After appropriate anesthesia for both mother and baby (yes, fetal anesthesia is a thing - you can't have an unborn baby squirming around while you're trying to suture their spine), the surgeon makes those three small uterine punctures. Carbon dioxide or amniotic fluid infusion provides working space. Using the fetoscope and specialized instruments, the surgeon carefully closes the defect layer by layer.

The closure techniques vary by center but generally involve covering the exposed spinal cord with available tissue - sometimes a patch, sometimes the baby's own skin carefully mobilized to cover the defect. The goal is the same as open surgery: protect the spinal cord from further damage and allow healing to occur in utero.

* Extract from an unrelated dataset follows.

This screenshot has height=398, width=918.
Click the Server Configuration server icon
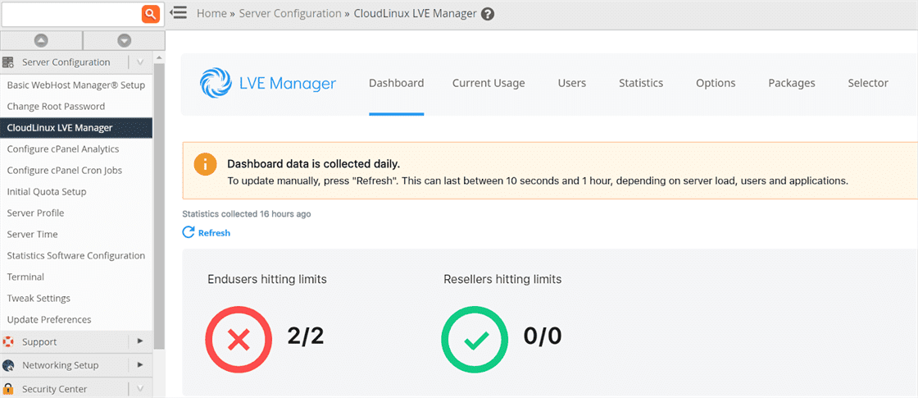tap(9, 62)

After surgery, the mother stays in the hospital for monitoring, then goes home on modified activity restrictions until delivery. The hope is an uneventful remaining pregnancy with delivery as close to term as possible.

The Debate Continues

Not everyone is convinced that fetoscopy has proven itself. Open fetal surgery for MMC is now well-established, with predictable outcomes backed by a rigorous randomized trial. Fetoscopy is still considered experimental by some - the International Fetoscopic Consortium data, while impressive, comes from a registry rather than a randomized controlled trial.

A 2021 analysis noted that "the use of fetoscopy for spina bifida repair is adopted by an increasing number of centers worldwide. On the other hand, its efficacy has not been established within a randomized controlled trial and thus it is still considered experimental by others."

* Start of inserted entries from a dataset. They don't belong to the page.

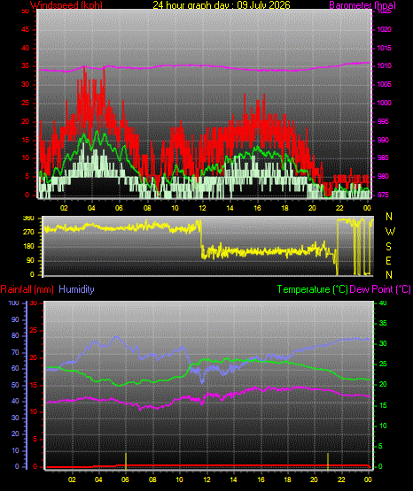Click the yellow marker near 21 on rainfall chart

click(x=328, y=461)
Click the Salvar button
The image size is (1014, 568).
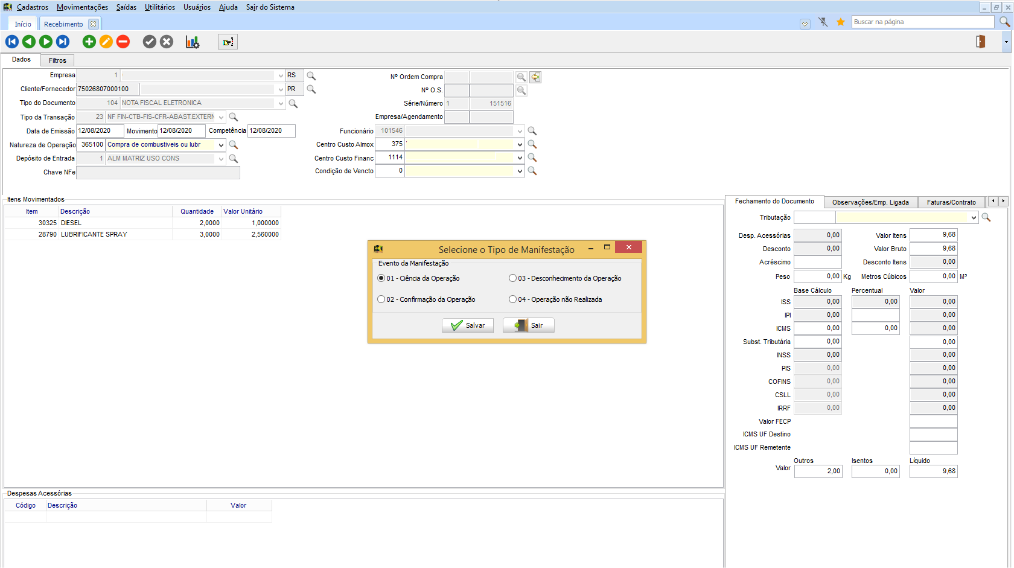point(468,325)
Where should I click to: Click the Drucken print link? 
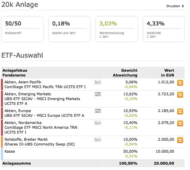click(175, 6)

There are also technical considerations. Some data suggests fetoscopy may take longer, has a steeper learning curve, and might have different failure modes than open surgery. And despite improvements, about 40% of babies still require shunting for hydrocephalus - prenatal surgery doesn't eliminate this problem, just reduces it.

The Human Stakes

Behind all these statistics are real families facing impossible decisions. Finding out your baby has spina bifida is devastating. Being told there's a surgery that might help - but it's done before birth, there are significant risks, and the nearest center might be across the country - doesn't make that decision easier.

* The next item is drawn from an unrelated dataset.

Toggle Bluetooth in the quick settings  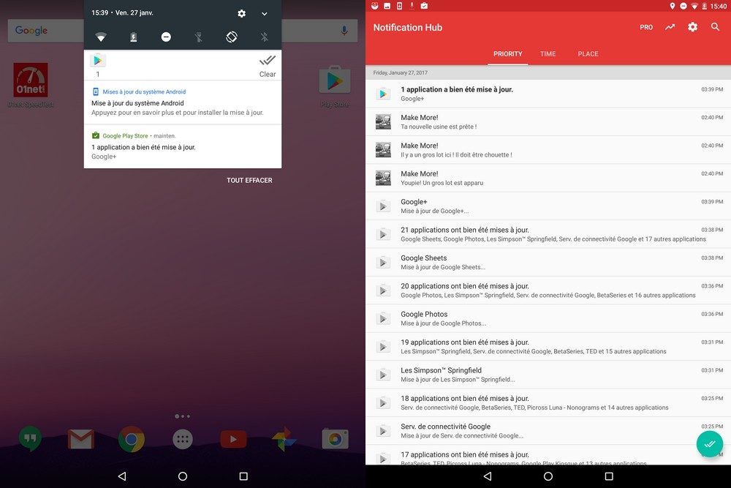265,37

For parents, the question becomes deeply personal: Do we accept the risks of fetal surgery for the potential benefits? Open or fetoscopic? Travel to a specialized center or choose a local option for postnatal repair? These are conversations happening in genetic counseling offices and high-risk OB clinics every day.

What the research community is trying to provide is better evidence to guide those conversations. Trials like NCT03090633 are building the case for fetoscopic repair, documenting outcomes, identifying best practices, and helping define which patients are most likely to benefit.

The Future

The trajectory seems clear: fetoscopic techniques will continue to improve, outcomes will be refined, and eventually a randomized trial comparing fetoscopic to open prenatal repair may settle some of the remaining questions. Meanwhile, both approaches will likely continue to coexist, with center expertise and individual patient factors guiding recommendations.

For now, if you or someone you know receives a spina bifida diagnosis during pregnancy, know that options exist. Prenatal repair is real, it works, and the technology is advancing rapidly. It's not perfect - no surgery is - but it represents a remarkable human achievement: healing babies before they're born.

That's not science fiction anymore. That's just Tuesday in a fetal surgery center.


Disclaimer: This blog post is for informational purposes only and does not constitute medical advice. Decisions about fetal surgery for spina bifida should be made in consultation with maternal-fetal medicine specialists and fetal surgery centers experienced in these procedures. The trial discussed (NCT03090633) is registered at ClinicalTrials.gov and is conducted at Johns Hopkins University. Images and graphics are for illustrative purposes only and do not depict actual medical devices, procedures, mechanisms, or research findings from the referenced studies.